First, we BECOME AWARE of some thought, feeling or desire that seems to be prominent in our day. Simply put, we notice something. Secondly, we reflect upon the experience and come to UNDERSTAND it better, we realize something. Thirdly, we TAKE ACTION by accepting it or rejecting it, we DO something. While this is more obvious in the physical realm, it is very important in the spiritual life. So, for example, in the 5th rule, St. Ignatius cautions persons who, when striving to please the Lord, experience some desolation, discouragement or become disheartened to make no changes in the course of their spiritual lives until the desolation and heaviness is lifted or subsides.
As an example, two young people of different faiths, while being aware of serious differences in religion, decide to get married. They put aside the further discernment of this aspect of marriage because they love each other and want to live “happily ever after,” even though they frequently argue over matters of religion. By the time they reach their first anniversary, they have come to an impasse over religion, over having children, and in which church they raise their children. The Catholic spouse, experiencing intense discouragement, asks the priest, though still married, to help him get an annulment. The priest, aware of St. Ignatius’s rules for discernment, remembers rule #5, which says, “In desolation, never make a change.” He then counsels the Catholic person in deep desolation to wait until the desolation subsides and then return to discern this further.
In our busy, fast-paced lives, we scarcely pay attention to the interior movements of our thoughts, feelings and desires. We spend more time trying to ignore them, escape them, medicate them, or manage them in some way. Yet, when we pay attention to these movements, they provide profound cues about the ways of the good spirit and the machinations of the enemy of human nature. How many times have we felt the sting of our conscience telling us on a weekend – it’s time to go home, it’s already late, but we push that aside and stay out way too late. How often in the midst of a gossip session do we sense the Lord asking us to keep quiet about the person being slandered, or to change the subject, or to leave the room, and yet we stay the nasty course we’re on. Remember the steps: notice, understand and take action!
In this age of communication – emails, cell phones, Facebook, Instagram, Tik Tok, YouTube Videos and more – it has become all the more difficult to slow down, be still and pay attention to the thoughts, feelings and desires that present themselves to us throughout the day. Yet, if we begin to find quiet time and work on the art of listening to the movements of the spirit in our lives, we begin to notice patterns there. Noticing these patterns enables us to understand ourselves more fully and act more intentionally on these interior movements.

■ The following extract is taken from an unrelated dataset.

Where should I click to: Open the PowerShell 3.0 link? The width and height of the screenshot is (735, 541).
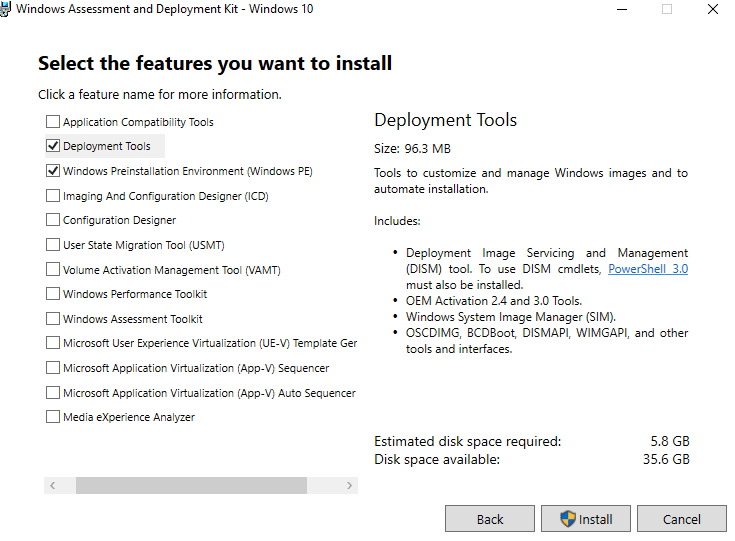click(648, 269)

A simple example might be helpful from our teenage years. Picture a co-ed classroom of High School Juniors. As a new school year gets underway, a young man looks across the room at a young lady only to notice her already looking at him. Surprised by this, he quickly looks away. A few moments later, he looks across the room at her and again she is looking at him. As before, he quickly looks away. Yet a third time in that class period he glances at her to discover her again looking at him, and their eyes meet. This time he not only notices her noticing him, but he notices what it feels like when he notices her noticing him. It is the first stirrings of attraction. After class he introduces himself, they set up a date, and about 5 years later at the end of college, they enter into the covenant of marriage. He became aware, he understood the mutual attraction and he acted upon it.

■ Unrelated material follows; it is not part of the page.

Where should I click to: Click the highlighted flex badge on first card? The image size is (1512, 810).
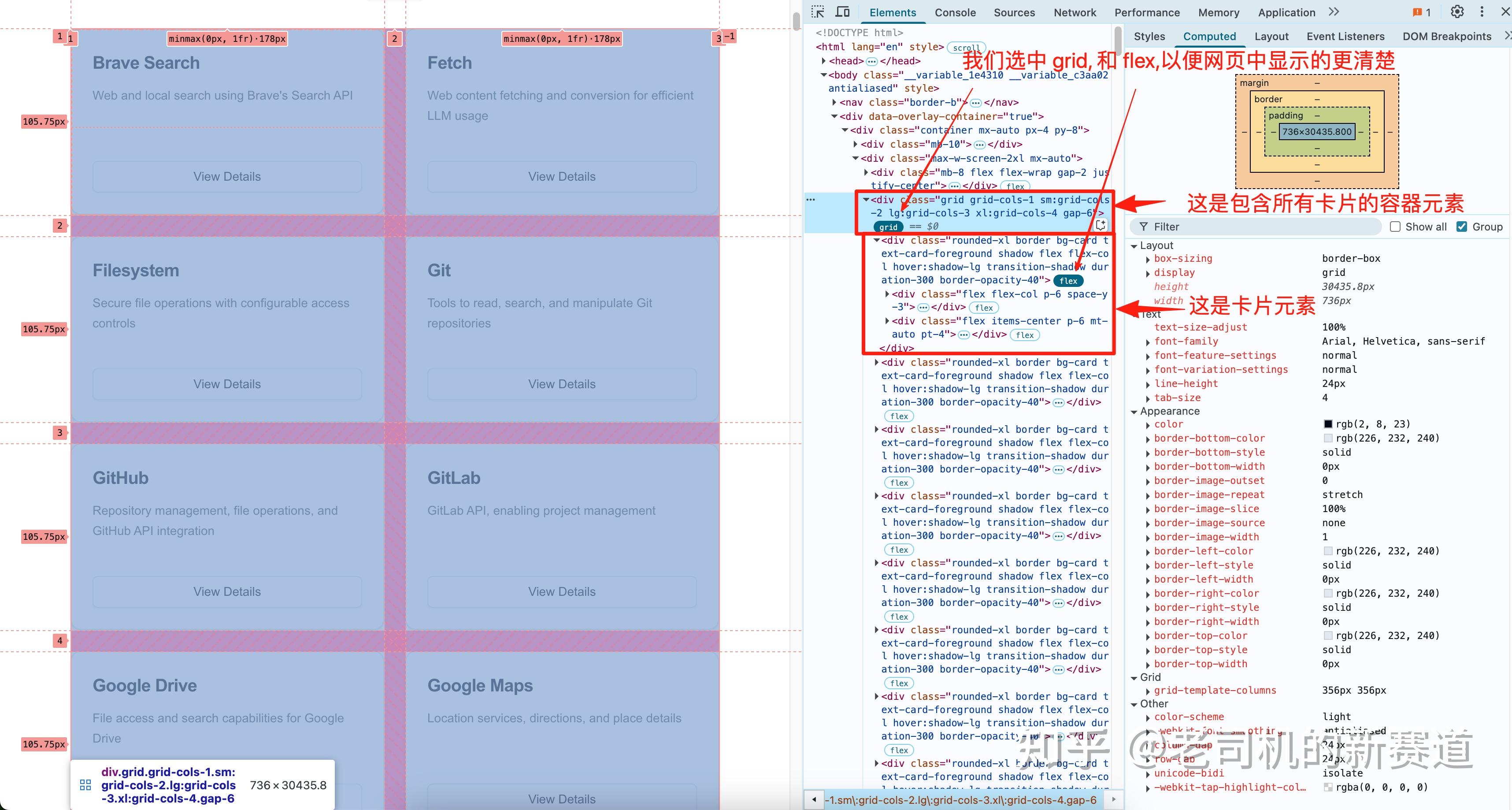pyautogui.click(x=1068, y=281)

My point is that there is so much more to know and understand about ourselves if we but slow down, pay attention to what’s going on not only around us but within our thoughts, feelings and desires, and with greater understanding, act accordingly, accepting what is good and rejecting what is not. In Sunday’s Gospel, Martha was anxious and worried about many things, while her sister Mary sat beside Jesus and listened to him. Let us become aware and notice these interior movements, strive to understand them, and then either accept or reject them, so as to remain in ever greater union with the Lord.